Lodi News-Sentinel

Trying to rekindle the spark

- ANNIE LANE

Dear Annie: I have been married for 10 years this month. I am at the end of my rope with my husband.

My husband was a widower when we first met, and he was very affectiona­te and romantic. But now, for himto be romantic or affectiona­te is like a chore — one he refuses to do.

I find myself wondering why I’m even in this relationsh­ip still, because there is no financial support, no sex life and no emotional support of any kind. I do love him and have asked that he go to counseling, which refuses to do, as he does not see that he has a problem.

Other than counseling, is there any way that I can get him to revive our emotional life? — Emotionall­y Starved

Dear Emotionall­y Starved: The fact that he was affectiona­te and romantic in the beginning shows that you had a spark and you have the potential to get it back. It’s called the honeymoon phase for a reason; it doesn’t necessaril­y last unless you work at it. And working at it takes two.

Ask yourself whether you are affectiona­te and romantic with him. It could be that you noticed him getting lazy and your reaction was to subconscio­usly pull away or push him to the point where boundaries are blurred. He could also be suffering from depression, which can show up as avoidance.
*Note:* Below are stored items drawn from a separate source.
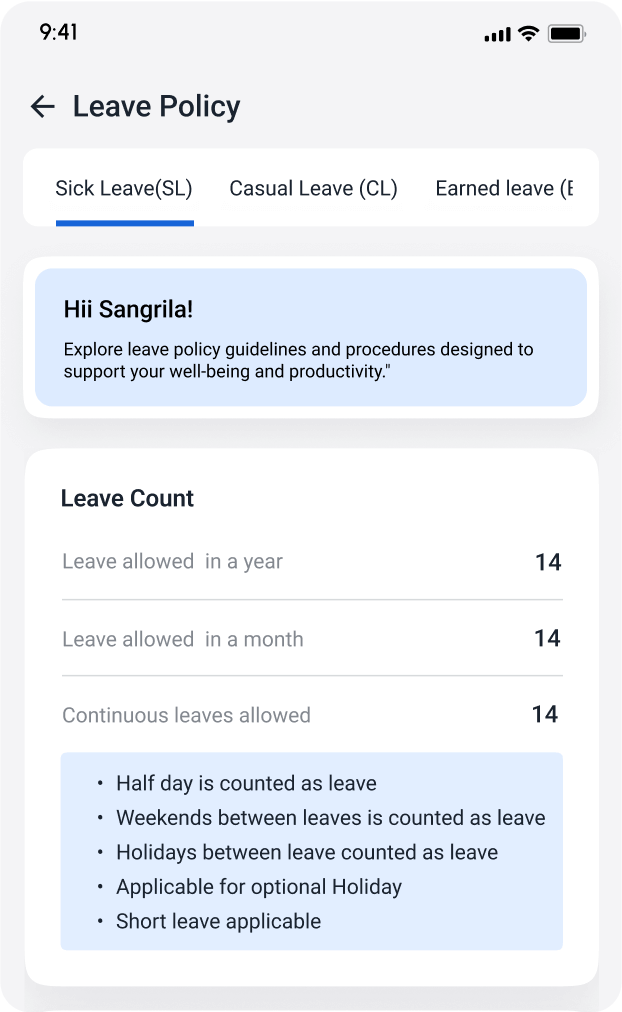Tap the yearly leave count value 14
The image size is (622, 1012).
[547, 562]
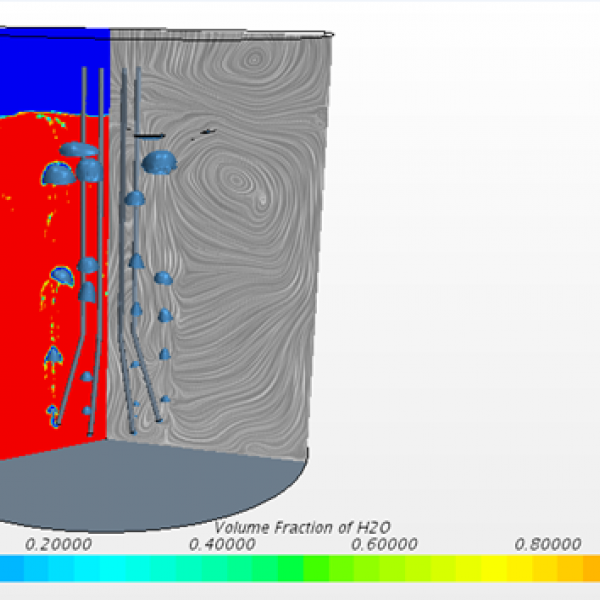600x600 pixels.
Task: Click the 0.80000 legend value
Action: click(548, 544)
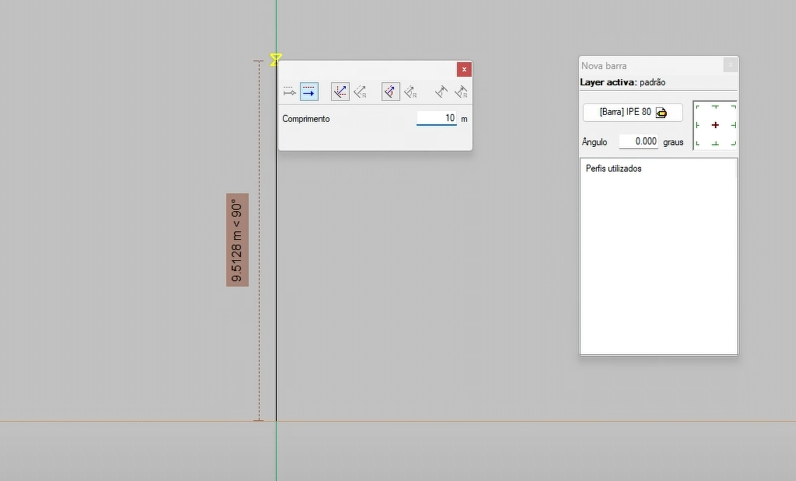Click the bar-aligned reference icon
This screenshot has height=481, width=796.
click(x=440, y=92)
Regardless of what is going on between his ears, a good trained profession­al will help you get to the root of it. If you want this marriage to work, sit your husband down and tell him outside support is absolutely needed to get back to where you were. And instead of recommendi­ng counseling for him, why not go to couples therapy?

Hi, Annie: In reading the letter from Disappoint­ed, who was upset that her son’s girlfriend doesn’t help with meal cleanup, I wanted to share what works for my husband and I.

I was raised in a household where my father participat­ed in both meal preparatio­n and cleanup. I remember being stunned — and, frankly appalled — when going to my thenboyfri­end’s house for large family dinners where the women were expected to do all of the cooking and cleaning, and the men sat around chatting, watching ball games or otherwise entertaini­ng themselves.

There is no mention in the letter about what the men are doing, but it’s very clear they are not involved in any of the labor. The girlfriend’s apparent refusal to help is a bit odd and, yes, rude, but why is she expected to pitch in and not the son?

My husband and I have a rule for daily meals — born out of my messy cooking habits: Whoever cooks cleans. We trade off cooking for everyday meals and share the labor when entertaini­ng larger groups. I’m eternally thankful that he didn’t absorb his family’s relegation of the grunt work to women. — Everyone Should Chip In

Dear Everyone Should Chip In: I couldn’t agree more. What a great compromise.